• [Work required] A stretch of the entries below is to be set down exactly, running from the line with "Toggle the round" through the line with "This screenshot has width=819, height=1456.", both included, and no other line.

• [Records drawn from a dataset]
____
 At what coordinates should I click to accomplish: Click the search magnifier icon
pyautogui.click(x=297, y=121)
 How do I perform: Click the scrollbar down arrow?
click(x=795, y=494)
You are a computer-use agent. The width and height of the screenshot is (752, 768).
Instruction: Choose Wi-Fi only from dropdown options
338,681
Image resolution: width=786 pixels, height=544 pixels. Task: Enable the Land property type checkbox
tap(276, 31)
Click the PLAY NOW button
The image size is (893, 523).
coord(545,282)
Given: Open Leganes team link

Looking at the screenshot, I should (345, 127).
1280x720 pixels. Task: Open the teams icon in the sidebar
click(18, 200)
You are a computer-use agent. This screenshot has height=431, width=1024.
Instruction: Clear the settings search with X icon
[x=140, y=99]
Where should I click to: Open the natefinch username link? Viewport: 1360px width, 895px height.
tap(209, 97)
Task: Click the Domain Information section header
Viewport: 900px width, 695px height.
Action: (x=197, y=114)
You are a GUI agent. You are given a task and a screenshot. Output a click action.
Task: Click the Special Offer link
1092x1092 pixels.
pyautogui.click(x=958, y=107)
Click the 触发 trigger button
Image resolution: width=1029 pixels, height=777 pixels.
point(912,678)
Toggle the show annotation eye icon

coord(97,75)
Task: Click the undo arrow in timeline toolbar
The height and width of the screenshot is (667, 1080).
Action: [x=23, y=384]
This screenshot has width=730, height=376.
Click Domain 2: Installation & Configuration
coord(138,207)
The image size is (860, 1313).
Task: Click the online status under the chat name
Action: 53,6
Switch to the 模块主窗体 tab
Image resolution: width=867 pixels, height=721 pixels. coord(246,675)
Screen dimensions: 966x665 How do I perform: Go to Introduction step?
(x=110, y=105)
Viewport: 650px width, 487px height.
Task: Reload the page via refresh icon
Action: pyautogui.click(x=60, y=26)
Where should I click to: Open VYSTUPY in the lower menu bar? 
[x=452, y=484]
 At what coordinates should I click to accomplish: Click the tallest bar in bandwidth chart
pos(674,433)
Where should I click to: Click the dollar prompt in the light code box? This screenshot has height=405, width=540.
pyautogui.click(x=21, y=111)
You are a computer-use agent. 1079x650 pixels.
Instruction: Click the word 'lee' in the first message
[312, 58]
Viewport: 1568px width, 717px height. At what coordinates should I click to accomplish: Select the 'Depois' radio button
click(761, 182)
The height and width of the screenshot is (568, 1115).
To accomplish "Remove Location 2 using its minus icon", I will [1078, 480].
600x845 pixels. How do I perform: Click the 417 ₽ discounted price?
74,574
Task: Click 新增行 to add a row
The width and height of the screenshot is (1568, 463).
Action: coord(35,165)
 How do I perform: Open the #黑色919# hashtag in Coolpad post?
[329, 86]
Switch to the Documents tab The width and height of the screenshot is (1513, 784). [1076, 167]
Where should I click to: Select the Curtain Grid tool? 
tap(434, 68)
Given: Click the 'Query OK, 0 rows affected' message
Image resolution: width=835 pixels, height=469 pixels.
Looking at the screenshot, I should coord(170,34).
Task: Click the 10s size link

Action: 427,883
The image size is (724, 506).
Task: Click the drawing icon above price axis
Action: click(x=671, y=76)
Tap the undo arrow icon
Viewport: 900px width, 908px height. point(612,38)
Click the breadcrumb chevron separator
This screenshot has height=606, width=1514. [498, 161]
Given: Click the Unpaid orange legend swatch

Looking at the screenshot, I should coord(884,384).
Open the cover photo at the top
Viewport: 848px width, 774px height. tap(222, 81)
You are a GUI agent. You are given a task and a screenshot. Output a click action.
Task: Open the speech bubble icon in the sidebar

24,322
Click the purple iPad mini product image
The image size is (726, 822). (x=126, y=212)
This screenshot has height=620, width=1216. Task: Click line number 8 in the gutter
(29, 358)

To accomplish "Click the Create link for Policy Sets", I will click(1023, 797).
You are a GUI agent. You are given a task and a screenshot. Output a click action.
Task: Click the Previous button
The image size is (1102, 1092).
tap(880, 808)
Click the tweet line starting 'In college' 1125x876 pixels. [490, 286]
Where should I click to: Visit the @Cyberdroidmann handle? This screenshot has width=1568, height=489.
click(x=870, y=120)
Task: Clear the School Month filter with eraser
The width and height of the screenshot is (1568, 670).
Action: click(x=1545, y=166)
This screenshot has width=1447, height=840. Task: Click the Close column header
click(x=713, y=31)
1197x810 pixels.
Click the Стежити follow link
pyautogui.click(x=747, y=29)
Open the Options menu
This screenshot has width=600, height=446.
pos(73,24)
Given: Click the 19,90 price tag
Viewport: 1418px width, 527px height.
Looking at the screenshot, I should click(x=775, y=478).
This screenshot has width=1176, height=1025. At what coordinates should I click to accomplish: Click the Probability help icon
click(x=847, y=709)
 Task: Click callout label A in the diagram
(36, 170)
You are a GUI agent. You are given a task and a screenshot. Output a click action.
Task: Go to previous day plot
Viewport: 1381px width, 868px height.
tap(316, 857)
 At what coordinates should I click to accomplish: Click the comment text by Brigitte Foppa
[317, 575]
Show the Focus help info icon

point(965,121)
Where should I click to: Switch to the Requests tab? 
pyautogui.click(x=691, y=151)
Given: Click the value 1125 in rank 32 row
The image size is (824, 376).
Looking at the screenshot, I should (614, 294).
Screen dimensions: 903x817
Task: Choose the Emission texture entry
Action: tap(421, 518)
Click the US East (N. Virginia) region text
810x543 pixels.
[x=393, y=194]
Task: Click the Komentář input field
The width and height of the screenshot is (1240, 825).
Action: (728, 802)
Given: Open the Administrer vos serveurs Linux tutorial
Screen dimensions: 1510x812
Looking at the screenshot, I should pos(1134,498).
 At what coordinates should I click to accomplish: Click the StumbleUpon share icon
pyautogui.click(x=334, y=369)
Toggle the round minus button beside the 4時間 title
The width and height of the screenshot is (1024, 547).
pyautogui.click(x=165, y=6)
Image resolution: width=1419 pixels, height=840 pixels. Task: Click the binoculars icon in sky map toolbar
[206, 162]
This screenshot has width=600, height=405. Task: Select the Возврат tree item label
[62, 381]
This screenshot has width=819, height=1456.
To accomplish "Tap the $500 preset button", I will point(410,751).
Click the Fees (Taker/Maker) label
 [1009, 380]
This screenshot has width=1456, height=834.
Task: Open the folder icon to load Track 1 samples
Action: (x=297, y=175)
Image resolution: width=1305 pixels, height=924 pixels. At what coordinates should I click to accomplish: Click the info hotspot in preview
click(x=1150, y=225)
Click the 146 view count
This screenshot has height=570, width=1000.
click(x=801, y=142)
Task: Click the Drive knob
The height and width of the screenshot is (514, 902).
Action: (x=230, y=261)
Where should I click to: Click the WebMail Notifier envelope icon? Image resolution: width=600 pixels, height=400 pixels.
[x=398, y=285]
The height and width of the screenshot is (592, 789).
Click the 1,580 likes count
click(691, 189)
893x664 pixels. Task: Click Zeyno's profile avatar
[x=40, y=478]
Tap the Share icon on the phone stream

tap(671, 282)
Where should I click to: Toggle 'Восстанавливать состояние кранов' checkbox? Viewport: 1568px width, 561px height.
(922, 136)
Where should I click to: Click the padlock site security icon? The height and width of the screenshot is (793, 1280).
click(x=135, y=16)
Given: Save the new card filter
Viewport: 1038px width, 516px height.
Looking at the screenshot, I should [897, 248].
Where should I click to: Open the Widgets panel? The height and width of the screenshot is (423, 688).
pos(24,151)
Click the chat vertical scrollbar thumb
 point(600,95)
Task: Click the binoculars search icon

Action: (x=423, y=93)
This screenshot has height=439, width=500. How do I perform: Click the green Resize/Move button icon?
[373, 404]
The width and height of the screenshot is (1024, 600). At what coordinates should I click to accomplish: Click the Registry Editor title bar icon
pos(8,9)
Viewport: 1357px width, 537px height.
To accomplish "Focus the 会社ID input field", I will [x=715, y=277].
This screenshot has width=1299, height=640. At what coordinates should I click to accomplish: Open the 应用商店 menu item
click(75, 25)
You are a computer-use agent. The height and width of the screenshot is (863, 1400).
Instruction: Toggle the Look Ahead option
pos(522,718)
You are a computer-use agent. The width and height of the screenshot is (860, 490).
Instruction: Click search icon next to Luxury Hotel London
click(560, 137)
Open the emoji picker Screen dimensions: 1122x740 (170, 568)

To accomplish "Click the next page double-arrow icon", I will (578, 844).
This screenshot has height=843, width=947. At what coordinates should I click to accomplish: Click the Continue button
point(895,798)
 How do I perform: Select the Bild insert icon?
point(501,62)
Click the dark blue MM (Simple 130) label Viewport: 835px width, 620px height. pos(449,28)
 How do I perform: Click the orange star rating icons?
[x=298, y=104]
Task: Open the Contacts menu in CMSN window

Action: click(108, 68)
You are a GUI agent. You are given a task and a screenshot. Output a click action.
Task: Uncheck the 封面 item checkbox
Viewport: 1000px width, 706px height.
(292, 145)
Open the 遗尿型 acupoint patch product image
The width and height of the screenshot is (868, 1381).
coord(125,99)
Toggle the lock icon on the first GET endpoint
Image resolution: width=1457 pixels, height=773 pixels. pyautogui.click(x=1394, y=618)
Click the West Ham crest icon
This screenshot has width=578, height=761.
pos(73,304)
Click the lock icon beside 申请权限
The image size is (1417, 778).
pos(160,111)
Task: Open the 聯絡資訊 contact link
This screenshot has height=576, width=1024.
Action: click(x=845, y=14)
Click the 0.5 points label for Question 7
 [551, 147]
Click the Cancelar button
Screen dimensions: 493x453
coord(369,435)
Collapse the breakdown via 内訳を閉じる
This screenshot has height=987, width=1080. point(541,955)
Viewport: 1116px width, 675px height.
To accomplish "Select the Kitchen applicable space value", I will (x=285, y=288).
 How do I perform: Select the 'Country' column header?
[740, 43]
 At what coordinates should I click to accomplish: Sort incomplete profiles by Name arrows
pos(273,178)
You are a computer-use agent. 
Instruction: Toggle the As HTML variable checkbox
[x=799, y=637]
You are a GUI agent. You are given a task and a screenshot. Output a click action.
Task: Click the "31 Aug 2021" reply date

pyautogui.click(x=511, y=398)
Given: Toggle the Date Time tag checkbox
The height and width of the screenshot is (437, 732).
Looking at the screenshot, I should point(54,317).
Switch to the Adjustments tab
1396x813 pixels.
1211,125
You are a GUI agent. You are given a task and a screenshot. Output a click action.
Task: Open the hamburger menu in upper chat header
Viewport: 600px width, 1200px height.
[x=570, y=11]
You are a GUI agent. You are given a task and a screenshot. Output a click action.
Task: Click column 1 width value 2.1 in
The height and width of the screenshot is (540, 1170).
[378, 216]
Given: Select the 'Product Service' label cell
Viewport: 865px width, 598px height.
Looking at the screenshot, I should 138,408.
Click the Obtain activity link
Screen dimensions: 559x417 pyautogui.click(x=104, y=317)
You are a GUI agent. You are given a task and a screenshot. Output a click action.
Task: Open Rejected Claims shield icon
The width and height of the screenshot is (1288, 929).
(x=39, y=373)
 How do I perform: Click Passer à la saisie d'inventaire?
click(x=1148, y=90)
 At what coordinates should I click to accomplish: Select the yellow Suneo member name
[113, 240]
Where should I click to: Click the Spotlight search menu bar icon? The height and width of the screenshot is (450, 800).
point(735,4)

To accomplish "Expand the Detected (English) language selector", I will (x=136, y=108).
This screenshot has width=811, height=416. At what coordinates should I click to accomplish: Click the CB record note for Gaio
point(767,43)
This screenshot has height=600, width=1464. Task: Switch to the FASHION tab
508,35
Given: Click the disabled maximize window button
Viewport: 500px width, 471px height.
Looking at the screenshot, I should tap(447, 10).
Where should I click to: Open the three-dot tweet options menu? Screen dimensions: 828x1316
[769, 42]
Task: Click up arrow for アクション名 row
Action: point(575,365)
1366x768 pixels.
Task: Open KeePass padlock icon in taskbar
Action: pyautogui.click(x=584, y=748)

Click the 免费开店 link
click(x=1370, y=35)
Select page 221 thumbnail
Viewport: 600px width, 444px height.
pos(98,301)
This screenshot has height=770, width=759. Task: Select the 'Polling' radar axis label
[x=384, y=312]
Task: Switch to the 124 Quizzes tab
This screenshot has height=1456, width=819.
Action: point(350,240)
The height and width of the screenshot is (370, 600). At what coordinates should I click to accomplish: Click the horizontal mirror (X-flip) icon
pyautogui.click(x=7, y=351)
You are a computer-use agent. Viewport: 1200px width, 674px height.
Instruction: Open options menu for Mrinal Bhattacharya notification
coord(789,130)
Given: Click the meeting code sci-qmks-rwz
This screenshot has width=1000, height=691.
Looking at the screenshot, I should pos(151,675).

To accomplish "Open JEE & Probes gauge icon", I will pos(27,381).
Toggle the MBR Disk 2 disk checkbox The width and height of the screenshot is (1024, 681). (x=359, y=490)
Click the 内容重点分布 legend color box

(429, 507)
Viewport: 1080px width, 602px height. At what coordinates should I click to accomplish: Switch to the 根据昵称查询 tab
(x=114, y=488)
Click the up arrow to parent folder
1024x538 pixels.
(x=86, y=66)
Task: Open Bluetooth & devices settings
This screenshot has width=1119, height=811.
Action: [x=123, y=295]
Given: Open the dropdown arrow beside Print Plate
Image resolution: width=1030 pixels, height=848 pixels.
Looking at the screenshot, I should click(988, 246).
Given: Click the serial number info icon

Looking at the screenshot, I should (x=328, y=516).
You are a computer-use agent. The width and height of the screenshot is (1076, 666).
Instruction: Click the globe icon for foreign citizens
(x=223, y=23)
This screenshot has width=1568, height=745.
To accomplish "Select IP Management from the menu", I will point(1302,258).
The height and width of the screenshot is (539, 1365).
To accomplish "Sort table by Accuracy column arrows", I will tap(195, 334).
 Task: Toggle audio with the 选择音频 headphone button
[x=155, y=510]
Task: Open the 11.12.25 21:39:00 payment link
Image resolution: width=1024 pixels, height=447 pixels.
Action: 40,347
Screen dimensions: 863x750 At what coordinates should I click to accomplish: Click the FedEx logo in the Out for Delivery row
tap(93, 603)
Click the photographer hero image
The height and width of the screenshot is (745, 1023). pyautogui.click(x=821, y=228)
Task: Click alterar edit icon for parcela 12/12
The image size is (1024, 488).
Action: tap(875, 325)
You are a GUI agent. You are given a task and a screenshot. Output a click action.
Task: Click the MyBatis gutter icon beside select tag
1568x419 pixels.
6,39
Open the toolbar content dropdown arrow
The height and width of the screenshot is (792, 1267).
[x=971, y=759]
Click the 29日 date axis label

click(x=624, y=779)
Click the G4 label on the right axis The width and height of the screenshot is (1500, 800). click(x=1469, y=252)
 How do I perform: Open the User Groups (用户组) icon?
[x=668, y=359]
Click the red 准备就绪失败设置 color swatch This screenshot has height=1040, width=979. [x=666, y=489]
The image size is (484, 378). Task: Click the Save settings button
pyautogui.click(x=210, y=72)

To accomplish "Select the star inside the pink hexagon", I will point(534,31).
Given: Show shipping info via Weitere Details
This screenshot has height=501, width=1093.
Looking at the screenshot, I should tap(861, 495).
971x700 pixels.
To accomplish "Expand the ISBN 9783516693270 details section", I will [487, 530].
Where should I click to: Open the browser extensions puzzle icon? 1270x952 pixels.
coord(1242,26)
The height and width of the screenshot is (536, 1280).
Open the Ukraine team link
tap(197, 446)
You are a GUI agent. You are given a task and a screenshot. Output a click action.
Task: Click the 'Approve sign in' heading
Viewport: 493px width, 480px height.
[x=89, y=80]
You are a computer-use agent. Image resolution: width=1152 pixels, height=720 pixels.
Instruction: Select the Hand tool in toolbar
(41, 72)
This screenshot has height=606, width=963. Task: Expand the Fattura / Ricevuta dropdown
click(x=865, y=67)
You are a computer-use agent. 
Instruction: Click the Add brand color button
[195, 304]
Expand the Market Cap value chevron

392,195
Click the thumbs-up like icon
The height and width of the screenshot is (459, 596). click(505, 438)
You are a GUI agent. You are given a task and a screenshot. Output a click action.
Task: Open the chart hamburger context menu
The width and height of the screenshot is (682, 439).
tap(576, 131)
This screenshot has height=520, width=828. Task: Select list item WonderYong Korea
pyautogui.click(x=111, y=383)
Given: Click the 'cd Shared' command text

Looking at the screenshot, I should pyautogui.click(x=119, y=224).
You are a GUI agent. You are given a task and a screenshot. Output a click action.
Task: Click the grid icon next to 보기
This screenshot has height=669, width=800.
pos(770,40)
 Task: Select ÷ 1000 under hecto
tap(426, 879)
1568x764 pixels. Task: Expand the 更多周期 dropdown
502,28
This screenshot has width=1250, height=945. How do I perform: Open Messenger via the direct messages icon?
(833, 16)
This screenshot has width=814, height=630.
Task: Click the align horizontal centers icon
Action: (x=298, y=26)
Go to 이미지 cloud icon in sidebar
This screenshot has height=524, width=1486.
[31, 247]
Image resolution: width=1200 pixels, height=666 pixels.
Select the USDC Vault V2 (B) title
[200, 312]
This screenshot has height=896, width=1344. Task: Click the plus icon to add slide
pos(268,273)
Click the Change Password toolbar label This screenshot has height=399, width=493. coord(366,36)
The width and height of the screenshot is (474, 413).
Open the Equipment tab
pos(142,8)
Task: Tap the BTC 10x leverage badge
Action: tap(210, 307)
____
• [Expected answer]
Toggle the round minus button beside the 4時間 title
The width and height of the screenshot is (1024, 547).
pyautogui.click(x=165, y=6)
Image resolution: width=1419 pixels, height=840 pixels. Task: Click the binoculars icon in sky map toolbar
[206, 162]
This screenshot has width=600, height=405. Task: Select the Возврат tree item label
[62, 381]
This screenshot has width=819, height=1456.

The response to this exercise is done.